- [Work task] Locate the line that contains "The height and" in the data that follows. Copy it and every subsequent line to the end, exactly, excluding pictures.

- [Supplied material]
────────────────────────────────────────

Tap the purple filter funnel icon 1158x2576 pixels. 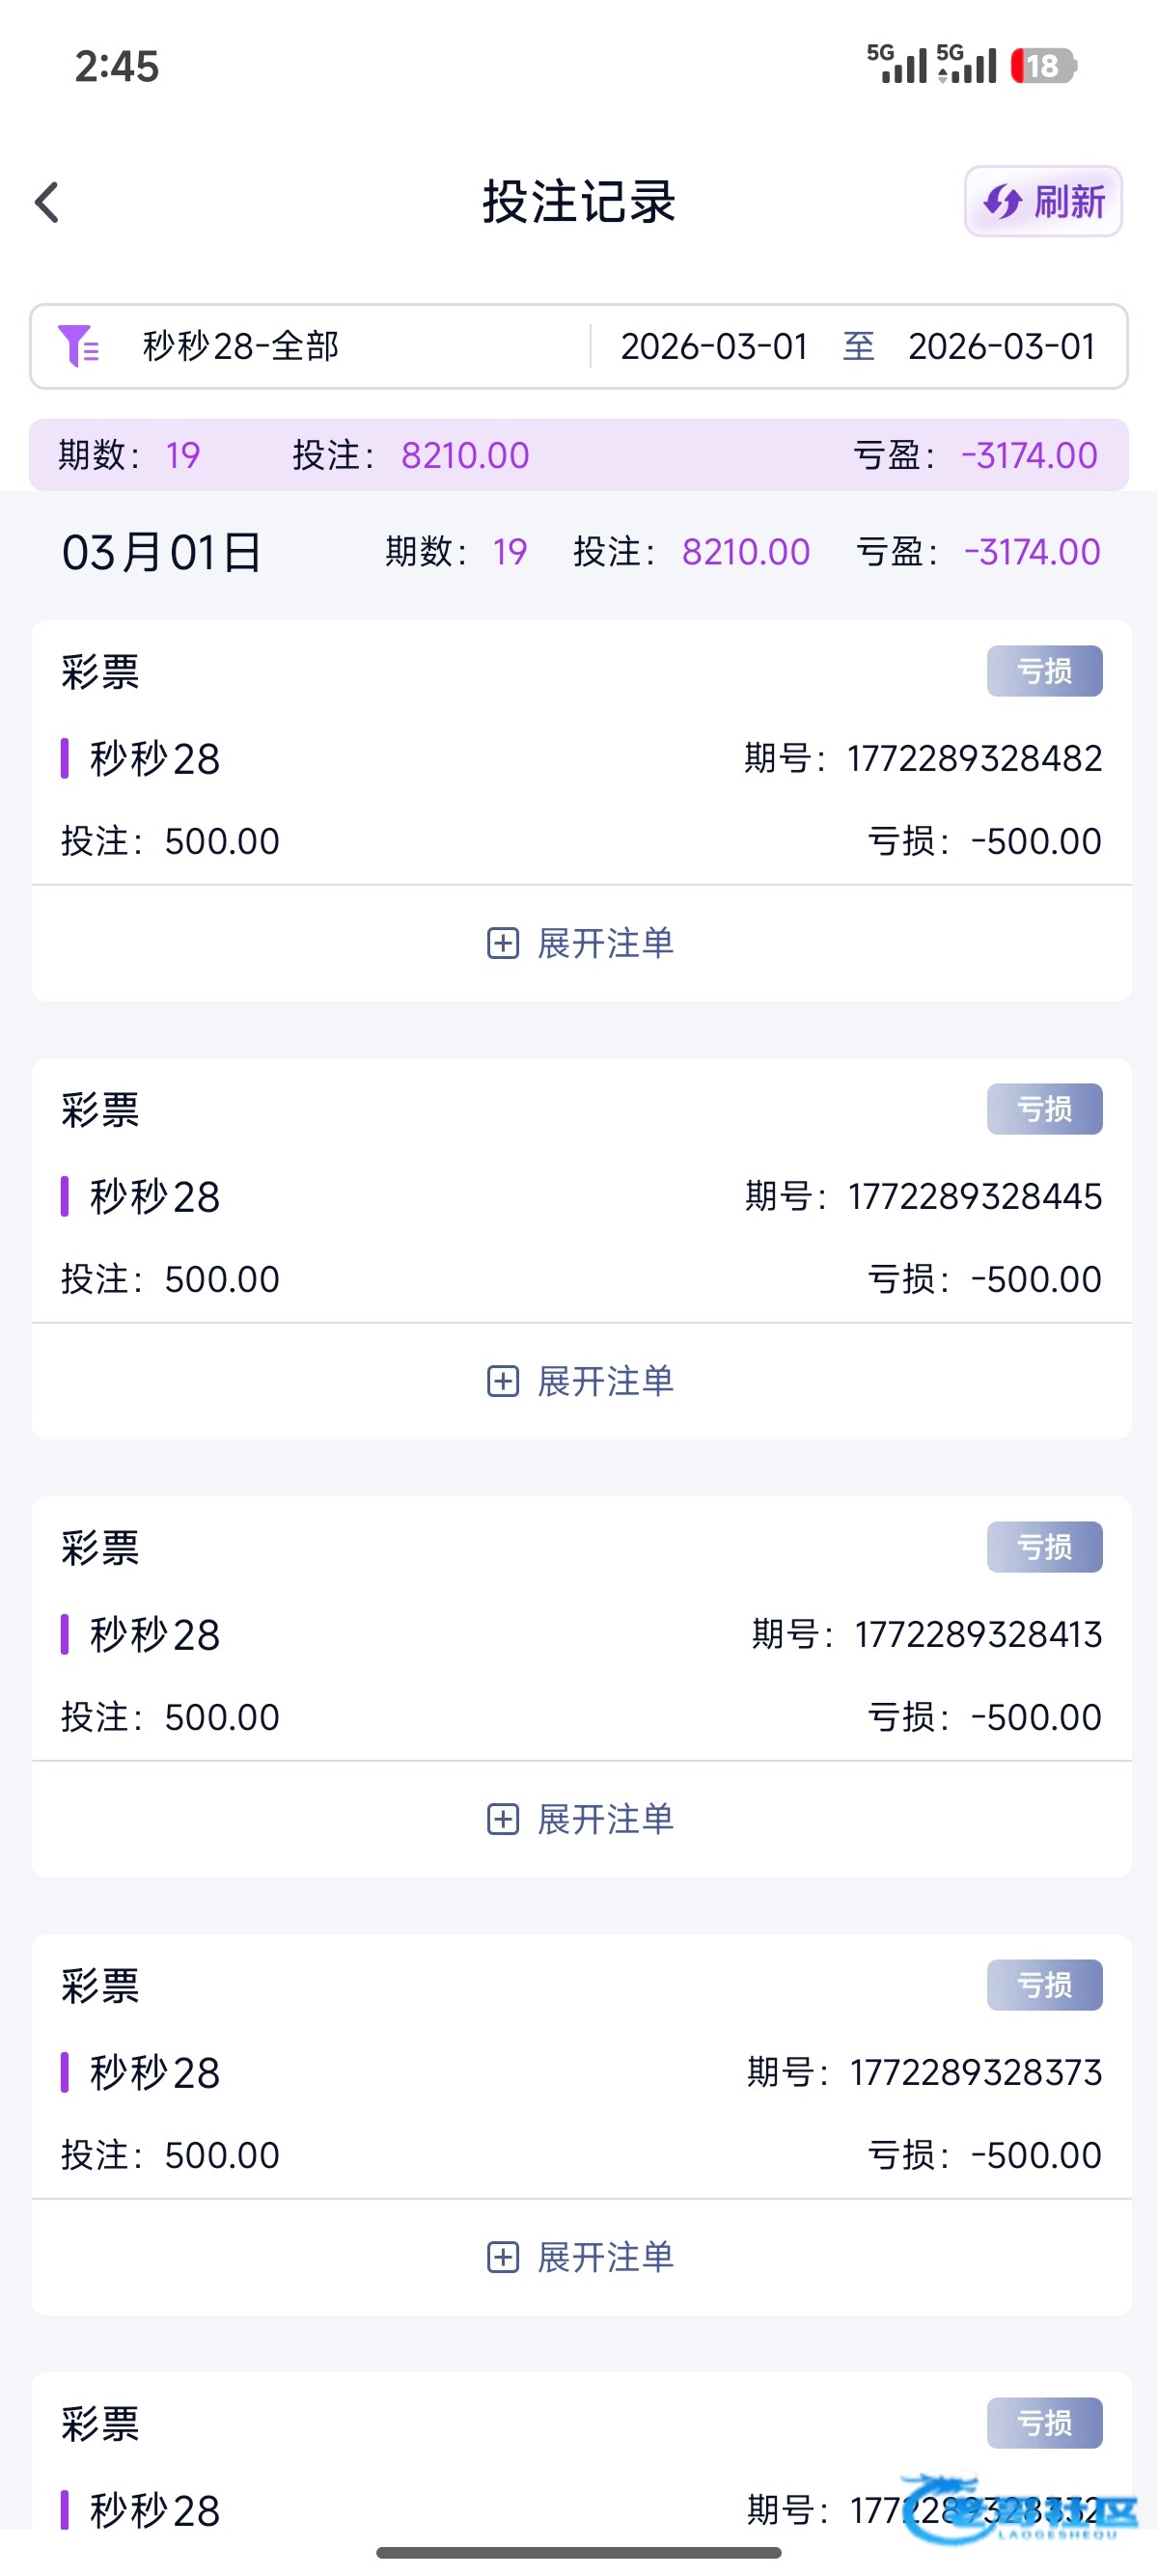click(77, 346)
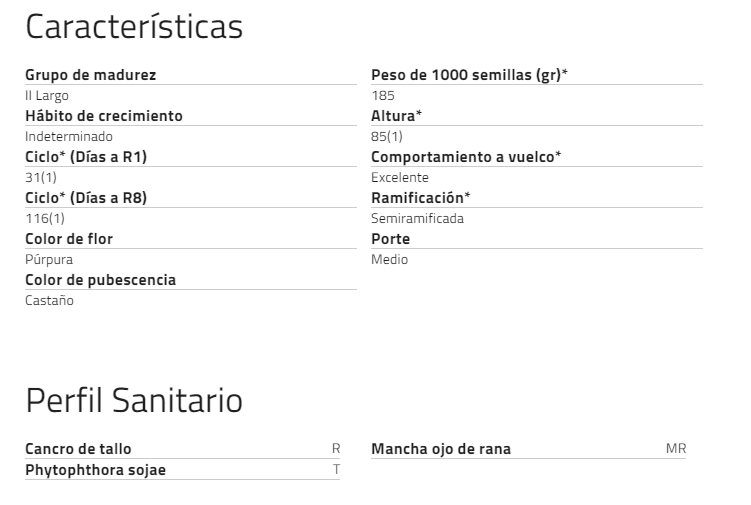
Task: Click the Porte label
Action: pos(390,239)
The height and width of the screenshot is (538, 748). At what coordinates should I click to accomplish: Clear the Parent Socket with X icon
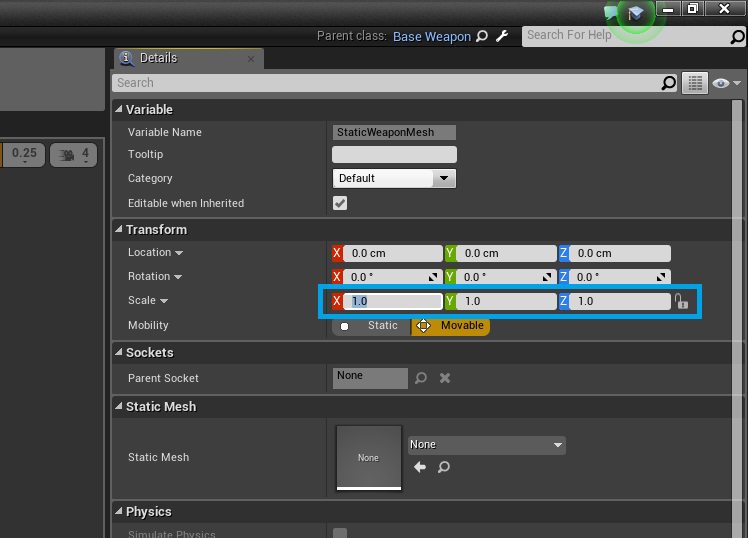pyautogui.click(x=445, y=378)
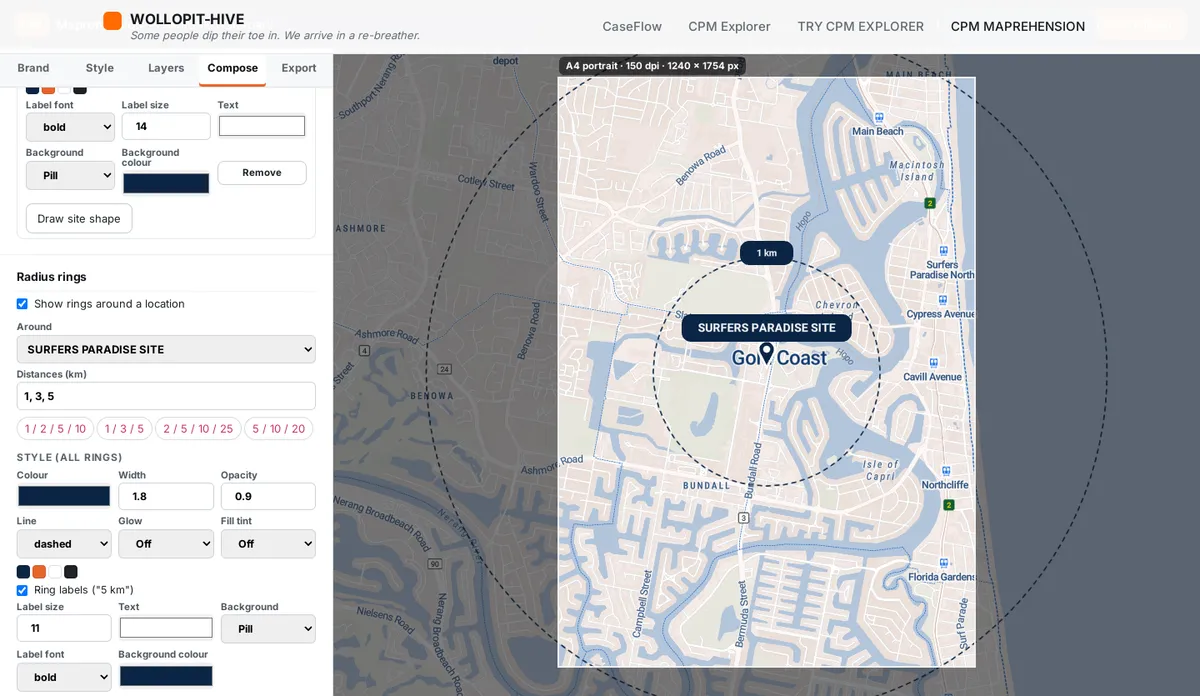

────────────────────────────────────────

- [Task response]
The height and width of the screenshot is (538, 748). At what coordinates should I click to accomplish: Clear the Parent Socket with X icon
pyautogui.click(x=445, y=378)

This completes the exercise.